>> Begin TEXT TO READ

On oil prices you are right that there has been a big short term jump from 2002. Indeed I suspect recognition of the peak in conventional oil is the reason why this has happened. However you are missing the point of the new stable price at around 60 dollars. At that price both the extraction of unconventional oil and of renewables like wind power become profitable. So in terms of the markets what we are seeing is not a calculation that cheap conventional oil is inexhaustable, that would bring it back to 20, but rather that this source is coming to an end and that energy prices in general will thus cost around the equivalent of 60-80 USD a barrel.

In terms of the peak being more like a plateau and then gradual drop off than a peak and collapse - well that in fact is what the various graphs produced by peak oil predictors look like. At the bottom of the comment I have two graphs posted to the this article by a POP on indymedie.ie. The first is a proper prediction and it shows all supplies of oil and gas declining from a pessimistic peak in 2010. But it is 2030 before they have declined 10% and 2045 before they have declined 20% - back to the level of 1990. In terms of the debate this is what I meant by gradual decline. As above these graphs ignore coal but are still a decline matched by the forecast rise in alternatives in several countries. Forty years from now the graph predicts an acceleration in the rate of decline but in that time period I'd hope we'd want to extract less fossil fuels because of the CO2 problem.

>> End TEXT TO READ

> **EXERCISE GOAL**: In the comment on peak oil above, at roughly what stable oil price do both unconventional oil extraction and renewables like wind power become profitable?

>> Begin SUPPLIED DATA

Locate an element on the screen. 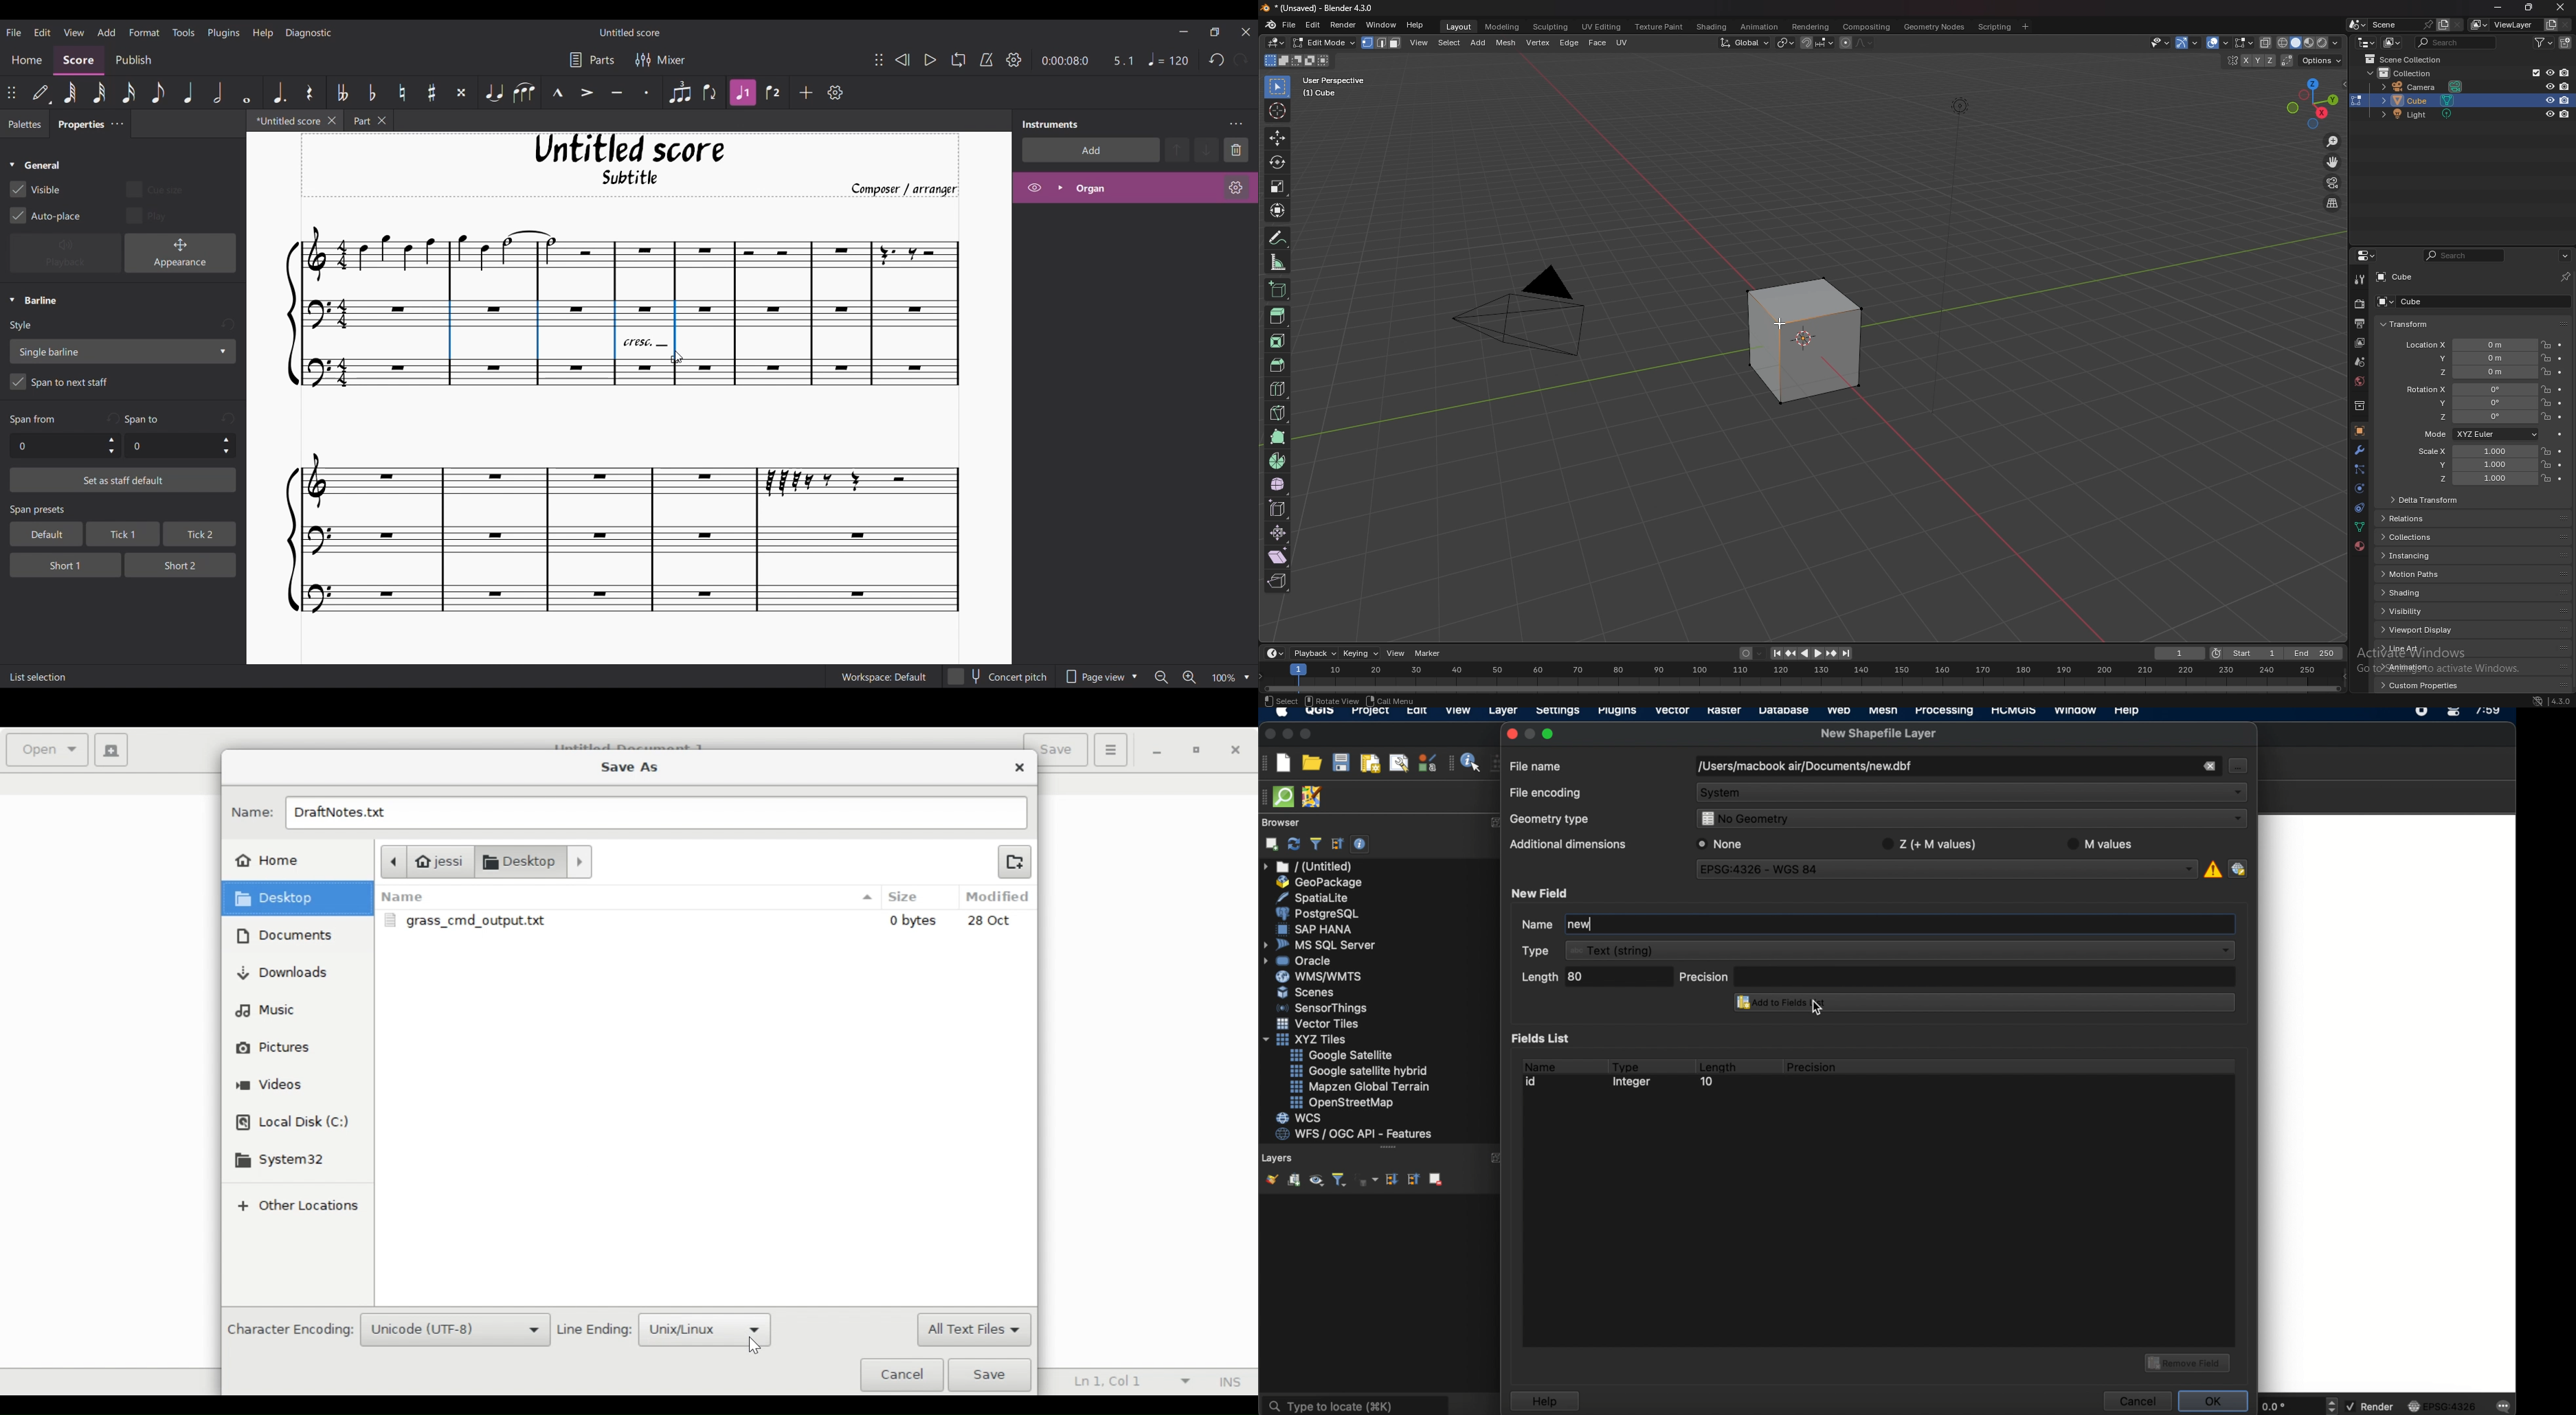 The height and width of the screenshot is (1428, 2576). change the object in the current mode is located at coordinates (2357, 100).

>> End SUPPLIED DATA

> **WRITTEN SOLUTION**: Around 60 dollars.